--- Supplied passage Enclosed Below ---
Allaire said if CP2 goes forward, it would “double their pollution load on the local community.”

Venture Global did not respond to questions from Gas Outlook.

Germany’s role in U.S. LNG expansion

On the other side of the Atlantic, Germany is keen to secure more LNG cargoes from American suppliers. But doing so cuts against Germany’s own climate policies.

Germany’s Climate Protection Act says the country needs to reach net zero emissions by 2045, but contracts to buy LNG that last for 20 years, beginning in 2026 or 2027, would push fossil fuel use beyond that date.

SEFE’s agreement to buy LNG from the proposed gas export terminal in Louisiana sends terrible signals to global gas markets, says Andy Gheorghiu, a German climate campaigner and environmental consultant.

“It basically says that the German state is ok with a direct support for devastating fracking in the U.S. and climate wrecking gas for the next 2-3 decades, locking us all in the fossil fuel dependency instead of pushing now for a radical phase-out,” he told Gas Outlook in an email.

He added that the deal with Venture Global is only the latest in a series of commercial agreements and financial relationships from German entities for U.S. LNG from the Gulf Coast.

Over the past ten years, German banks have offered $5 billion in loans for the construction of U.S. LNG projects, with $2.94 billion coming between January 2022 and April 2023.

And support seems to come from the very top of the German government. Venture Global and Sempra Infrastructure met with the German Chancellery in March of this year, just days before both companies announced final investment decisions for two separate LNG projects — Venture Global’s phase two of Plaquemines LNG in southeastern Louisiana, and Sempra’s Port Arthur LNG in Port Arthur, Texas.

German banks, including Deutsche Bank, LBBW, KfW IPEX-Bank, Halaba and DZ Bank participated in financing Plaquemines LNG. German energy company RWE is a partner in Sempra’s export project in Texas.

In that sense, German institutions are complicit in the environmental injustices occurring on the U.S. Gulf Coast, Gheorghiu argued, but that connection is something that the German government “completely ignores.”

SEFE did not respond to questions from Gas Outlook.

The consensus from climate scientists, the United Nations, and the International Energy Agency is that fossil fuel production and consumption needs to decline steadily with each passing year if the world is to have any hope of staying below 2 degrees Celsius of warming.
--- End of Enclosed Supplied passage ---
--- Data extracts Enclosed Below ---
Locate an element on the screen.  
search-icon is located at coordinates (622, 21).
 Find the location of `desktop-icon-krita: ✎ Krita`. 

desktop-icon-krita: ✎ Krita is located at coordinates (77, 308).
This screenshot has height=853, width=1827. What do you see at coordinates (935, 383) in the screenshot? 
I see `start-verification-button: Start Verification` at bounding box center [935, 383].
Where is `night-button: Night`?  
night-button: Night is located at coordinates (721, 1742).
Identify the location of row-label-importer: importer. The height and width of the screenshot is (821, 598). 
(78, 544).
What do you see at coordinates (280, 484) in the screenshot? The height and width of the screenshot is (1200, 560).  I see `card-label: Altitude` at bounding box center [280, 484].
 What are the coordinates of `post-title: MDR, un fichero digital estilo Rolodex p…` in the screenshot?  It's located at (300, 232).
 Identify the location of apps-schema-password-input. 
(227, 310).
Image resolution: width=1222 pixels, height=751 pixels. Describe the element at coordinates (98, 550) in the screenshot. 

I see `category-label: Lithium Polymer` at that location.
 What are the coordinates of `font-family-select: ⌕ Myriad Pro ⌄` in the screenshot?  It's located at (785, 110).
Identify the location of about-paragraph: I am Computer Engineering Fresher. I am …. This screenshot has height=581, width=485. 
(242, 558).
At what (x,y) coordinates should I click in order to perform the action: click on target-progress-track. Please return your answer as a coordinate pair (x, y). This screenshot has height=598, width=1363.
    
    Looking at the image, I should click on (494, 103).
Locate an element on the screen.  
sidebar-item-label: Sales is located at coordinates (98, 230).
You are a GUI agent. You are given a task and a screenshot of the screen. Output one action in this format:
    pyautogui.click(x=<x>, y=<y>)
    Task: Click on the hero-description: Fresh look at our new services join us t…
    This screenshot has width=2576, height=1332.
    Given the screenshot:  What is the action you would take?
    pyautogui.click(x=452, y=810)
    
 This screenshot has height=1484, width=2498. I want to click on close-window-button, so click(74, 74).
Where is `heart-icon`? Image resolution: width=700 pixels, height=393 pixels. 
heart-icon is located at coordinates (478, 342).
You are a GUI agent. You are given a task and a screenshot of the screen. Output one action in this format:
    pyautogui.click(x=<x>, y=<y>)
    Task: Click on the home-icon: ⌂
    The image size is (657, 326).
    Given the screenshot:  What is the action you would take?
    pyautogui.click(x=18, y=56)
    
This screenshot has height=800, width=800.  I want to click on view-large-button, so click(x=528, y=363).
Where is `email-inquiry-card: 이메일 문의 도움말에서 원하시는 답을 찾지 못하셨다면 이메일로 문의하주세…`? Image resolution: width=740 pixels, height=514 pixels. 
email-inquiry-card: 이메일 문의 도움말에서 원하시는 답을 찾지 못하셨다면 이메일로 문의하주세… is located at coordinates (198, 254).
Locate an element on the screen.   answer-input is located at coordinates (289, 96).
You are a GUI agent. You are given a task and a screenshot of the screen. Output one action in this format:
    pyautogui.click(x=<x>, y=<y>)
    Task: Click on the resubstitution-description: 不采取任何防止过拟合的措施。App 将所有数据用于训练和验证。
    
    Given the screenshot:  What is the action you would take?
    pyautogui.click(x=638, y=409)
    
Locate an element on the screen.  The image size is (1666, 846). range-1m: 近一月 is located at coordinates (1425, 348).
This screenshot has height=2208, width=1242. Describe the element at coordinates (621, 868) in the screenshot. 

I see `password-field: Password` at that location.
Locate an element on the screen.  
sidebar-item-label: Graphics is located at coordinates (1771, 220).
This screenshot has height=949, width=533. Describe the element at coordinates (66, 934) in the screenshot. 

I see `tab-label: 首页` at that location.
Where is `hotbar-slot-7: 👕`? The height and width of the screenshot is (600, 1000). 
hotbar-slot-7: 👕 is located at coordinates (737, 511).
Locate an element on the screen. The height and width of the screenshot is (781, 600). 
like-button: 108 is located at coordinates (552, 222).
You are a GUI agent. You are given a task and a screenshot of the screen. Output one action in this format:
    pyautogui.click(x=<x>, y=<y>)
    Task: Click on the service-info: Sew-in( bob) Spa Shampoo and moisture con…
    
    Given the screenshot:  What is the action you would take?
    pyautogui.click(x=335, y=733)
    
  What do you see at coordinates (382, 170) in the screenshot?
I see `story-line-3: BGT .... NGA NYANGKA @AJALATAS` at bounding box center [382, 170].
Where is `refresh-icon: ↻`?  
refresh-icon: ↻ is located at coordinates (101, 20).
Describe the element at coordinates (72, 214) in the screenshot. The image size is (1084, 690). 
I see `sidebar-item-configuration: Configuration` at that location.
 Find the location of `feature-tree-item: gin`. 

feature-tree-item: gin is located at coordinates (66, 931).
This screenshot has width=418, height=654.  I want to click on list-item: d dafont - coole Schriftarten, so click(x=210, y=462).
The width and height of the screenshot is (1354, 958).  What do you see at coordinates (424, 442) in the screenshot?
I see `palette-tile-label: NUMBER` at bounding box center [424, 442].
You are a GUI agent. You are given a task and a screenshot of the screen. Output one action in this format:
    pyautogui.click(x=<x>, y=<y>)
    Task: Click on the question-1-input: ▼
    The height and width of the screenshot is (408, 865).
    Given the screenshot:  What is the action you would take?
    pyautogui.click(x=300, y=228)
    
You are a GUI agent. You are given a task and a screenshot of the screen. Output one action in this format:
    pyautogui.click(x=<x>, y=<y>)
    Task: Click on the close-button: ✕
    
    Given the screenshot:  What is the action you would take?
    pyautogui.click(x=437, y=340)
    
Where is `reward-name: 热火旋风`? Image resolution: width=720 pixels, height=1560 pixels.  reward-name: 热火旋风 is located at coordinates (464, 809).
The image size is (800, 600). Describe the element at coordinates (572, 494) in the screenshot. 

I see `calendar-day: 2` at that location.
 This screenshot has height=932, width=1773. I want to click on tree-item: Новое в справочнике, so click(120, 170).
--- End of Enclosed Data extracts ---
## What to work on
a – Update the stretch of the passage on Germany and U.S. LNG from "Allaire said if" through "and environmental consultant.", replacing "2045" with "2050".
b – According to the passage on Germany and U.S. LNG, how much in loans have German banks offered for building U.S. LNG projects over the past ten years?
The material was drawn from a separate source.

## Results
a –
Allaire said if CP2 goes forward, it would “double their pollution load on the local community.”

Venture Global did not respond to questions from Gas Outlook.

Germany’s role in U.S. LNG expansion

On the other side of the Atlantic, Germany is keen to secure more LNG cargoes from American suppliers. But doing so cuts against Germany’s own climate policies.

Germany’s Climate Protection Act says the country needs to reach net zero emissions by 2050, but contracts to buy LNG that last for 20 years, beginning in 2026 or 2027, would push fossil fuel use beyond that date.

SEFE’s agreement to buy LNG from the proposed gas export terminal in Louisiana sends terrible signals to global gas markets, says Andy Gheorghiu, a German climate campaigner and environmental consultant.

b – $5 billion.